* Article

---

The other was that I was acutely aware of what my parents had paid for their house in the 90s when they purchased it. I was obsessed about how we could get a better deal if we were willing to move. On the weekends I’d ask my mom to drive me, to please drive me, to open houses, advertised by signs in the ditches with arrows pointing down quiet lanes. I loved walking through the spaces of others in those weird little shoe coverlets.
From the perspective of a child, this obsession makes sense. A lot of space is just taken up by buildings I wasn’t allowed to go into. That’s sort of weird to a kid. So much of everything is private. I don’t think a kid understands private property. I wonder what a New York City kid understands. New York City is all of this privatization on steroids.
I’m going to tell you where I go for my goods. The real goods. Easiest way into it is with the StreetEasy ads. You gotta wait a week to get the Listings Project Newsletter (wholesome colonialism?), but boy is it juicy. I even plunder Craigslist, looking for wacky deals that aren’t scams. When I get real deep, I’ll go to the more obscure listings- like the New York City affordable housing lottery page; or the Zillow listings for the last inexpensive, income-capped, apartments in the city: the HDFC co-ops.

---

Stored items from a collection:

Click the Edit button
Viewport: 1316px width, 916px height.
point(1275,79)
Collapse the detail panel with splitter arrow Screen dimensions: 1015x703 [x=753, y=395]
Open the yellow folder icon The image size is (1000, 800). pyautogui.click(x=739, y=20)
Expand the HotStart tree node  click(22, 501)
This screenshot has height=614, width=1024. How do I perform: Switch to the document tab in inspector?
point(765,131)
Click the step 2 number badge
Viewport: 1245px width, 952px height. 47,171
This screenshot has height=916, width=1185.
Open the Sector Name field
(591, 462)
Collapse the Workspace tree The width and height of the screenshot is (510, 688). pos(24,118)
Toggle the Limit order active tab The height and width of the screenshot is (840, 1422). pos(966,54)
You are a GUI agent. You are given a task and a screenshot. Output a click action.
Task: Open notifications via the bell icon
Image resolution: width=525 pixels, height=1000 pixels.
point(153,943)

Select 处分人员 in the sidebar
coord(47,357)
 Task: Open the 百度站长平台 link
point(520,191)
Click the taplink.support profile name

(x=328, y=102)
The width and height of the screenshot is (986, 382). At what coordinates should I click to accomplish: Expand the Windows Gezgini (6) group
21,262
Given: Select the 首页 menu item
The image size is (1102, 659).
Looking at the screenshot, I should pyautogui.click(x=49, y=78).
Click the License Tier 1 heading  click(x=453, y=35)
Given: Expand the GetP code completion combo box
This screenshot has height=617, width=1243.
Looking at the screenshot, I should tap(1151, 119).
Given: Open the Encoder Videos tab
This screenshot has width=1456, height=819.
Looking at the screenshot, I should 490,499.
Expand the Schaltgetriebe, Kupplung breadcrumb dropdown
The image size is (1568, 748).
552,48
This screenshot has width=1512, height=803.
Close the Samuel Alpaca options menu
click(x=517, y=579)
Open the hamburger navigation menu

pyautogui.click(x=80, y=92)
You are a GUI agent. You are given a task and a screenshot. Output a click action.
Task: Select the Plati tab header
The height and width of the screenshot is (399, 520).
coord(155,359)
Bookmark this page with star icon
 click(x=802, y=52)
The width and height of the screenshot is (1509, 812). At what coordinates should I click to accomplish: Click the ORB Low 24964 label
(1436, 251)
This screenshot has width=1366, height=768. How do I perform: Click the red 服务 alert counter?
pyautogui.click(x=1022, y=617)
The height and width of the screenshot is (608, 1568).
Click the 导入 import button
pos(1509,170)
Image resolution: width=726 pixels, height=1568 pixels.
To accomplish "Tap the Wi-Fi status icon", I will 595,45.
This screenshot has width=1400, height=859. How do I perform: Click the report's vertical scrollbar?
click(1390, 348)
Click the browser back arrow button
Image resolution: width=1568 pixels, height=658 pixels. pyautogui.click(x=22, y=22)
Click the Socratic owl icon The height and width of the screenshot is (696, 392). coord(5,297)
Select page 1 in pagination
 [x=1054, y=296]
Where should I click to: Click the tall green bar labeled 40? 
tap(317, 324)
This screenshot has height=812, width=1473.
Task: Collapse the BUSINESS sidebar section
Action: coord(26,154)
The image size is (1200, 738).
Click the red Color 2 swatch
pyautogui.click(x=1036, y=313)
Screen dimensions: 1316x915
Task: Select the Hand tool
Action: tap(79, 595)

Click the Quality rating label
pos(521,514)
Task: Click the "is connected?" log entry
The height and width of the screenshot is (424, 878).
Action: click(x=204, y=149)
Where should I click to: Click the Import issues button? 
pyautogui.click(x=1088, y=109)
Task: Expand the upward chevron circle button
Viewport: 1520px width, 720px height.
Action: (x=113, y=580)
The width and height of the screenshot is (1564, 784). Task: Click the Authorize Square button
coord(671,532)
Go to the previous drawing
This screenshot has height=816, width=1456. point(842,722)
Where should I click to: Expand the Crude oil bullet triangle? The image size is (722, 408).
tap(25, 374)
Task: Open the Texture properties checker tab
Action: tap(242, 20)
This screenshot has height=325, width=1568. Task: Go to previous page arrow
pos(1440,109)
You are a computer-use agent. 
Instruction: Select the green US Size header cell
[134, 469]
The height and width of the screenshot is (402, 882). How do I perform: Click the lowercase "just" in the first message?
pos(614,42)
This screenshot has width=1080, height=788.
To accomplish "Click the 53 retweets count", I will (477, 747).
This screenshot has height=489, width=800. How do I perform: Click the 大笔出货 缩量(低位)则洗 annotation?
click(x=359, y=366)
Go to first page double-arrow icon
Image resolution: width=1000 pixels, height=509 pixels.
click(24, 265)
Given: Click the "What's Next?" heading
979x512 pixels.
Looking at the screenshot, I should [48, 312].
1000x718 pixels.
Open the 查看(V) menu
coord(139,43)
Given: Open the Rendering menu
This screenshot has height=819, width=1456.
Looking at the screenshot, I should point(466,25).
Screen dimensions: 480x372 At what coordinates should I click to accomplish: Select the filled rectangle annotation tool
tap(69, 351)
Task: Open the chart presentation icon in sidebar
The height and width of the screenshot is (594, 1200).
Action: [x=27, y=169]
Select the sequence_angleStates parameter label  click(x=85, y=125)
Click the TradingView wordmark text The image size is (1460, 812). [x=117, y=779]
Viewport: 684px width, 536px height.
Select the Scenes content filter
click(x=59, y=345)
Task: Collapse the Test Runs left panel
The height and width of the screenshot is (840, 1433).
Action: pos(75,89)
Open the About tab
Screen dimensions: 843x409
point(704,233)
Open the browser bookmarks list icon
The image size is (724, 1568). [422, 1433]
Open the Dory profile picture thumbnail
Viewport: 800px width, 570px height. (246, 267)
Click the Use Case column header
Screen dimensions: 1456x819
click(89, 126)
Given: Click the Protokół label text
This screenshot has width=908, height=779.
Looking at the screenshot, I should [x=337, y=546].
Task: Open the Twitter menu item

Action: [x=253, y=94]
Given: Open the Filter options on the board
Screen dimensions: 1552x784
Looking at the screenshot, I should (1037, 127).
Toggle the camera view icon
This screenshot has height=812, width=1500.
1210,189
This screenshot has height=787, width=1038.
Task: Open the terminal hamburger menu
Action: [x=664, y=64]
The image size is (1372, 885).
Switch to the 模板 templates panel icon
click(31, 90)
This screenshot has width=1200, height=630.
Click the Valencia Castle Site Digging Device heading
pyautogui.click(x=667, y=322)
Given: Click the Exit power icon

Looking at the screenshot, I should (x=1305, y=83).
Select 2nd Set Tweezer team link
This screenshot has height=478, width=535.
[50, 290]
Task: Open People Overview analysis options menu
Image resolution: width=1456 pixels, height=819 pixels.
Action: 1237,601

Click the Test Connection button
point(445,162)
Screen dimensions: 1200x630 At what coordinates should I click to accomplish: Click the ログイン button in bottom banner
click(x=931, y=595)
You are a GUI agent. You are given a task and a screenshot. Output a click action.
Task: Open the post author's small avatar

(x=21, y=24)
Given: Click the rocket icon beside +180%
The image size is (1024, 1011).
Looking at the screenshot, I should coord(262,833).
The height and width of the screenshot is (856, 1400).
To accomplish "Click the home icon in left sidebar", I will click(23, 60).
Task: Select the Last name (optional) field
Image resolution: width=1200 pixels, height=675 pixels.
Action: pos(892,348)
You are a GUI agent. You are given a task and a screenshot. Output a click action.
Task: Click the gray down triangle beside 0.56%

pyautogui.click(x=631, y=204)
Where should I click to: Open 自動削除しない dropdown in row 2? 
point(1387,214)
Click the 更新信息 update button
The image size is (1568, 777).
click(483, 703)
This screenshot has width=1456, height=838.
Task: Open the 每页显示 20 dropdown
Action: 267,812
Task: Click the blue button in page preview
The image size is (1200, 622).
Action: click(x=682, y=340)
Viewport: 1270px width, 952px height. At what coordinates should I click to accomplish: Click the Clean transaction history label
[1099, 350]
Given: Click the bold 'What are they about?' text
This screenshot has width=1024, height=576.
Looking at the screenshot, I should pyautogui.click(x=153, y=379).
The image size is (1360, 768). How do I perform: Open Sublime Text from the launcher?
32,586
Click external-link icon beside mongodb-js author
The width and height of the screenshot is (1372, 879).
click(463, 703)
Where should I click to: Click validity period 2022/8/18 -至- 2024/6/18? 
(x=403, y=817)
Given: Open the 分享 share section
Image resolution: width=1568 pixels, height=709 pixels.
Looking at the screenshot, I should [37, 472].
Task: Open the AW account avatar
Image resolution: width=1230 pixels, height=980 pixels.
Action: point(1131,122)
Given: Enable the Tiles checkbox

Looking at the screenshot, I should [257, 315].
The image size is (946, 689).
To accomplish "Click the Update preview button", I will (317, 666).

---

* Required tasks
1. Summarize the passage in two sentences.
2. Report each row in which the word "panel" appears, copying the row in full.

* Replies
1. The writer knew what the parents had paid for their house in the 90s, was obsessed with getting a better deal by moving, and on weekends asked to be driven to open houses. From a child's perspective that obsession made sense because so much space is private, and the writer now searches StreetEasy ads, the Listings Project Newsletter, Craigslist, the New York City affordable housing lottery page and Zillow listings for HDFC co-ops.

2.
Collapse the detail panel with splitter arrow Screen dimensions: 1015x703 [x=753, y=395]
Task: Collapse the Test Runs left panel
Switch to the 模板 templates panel icon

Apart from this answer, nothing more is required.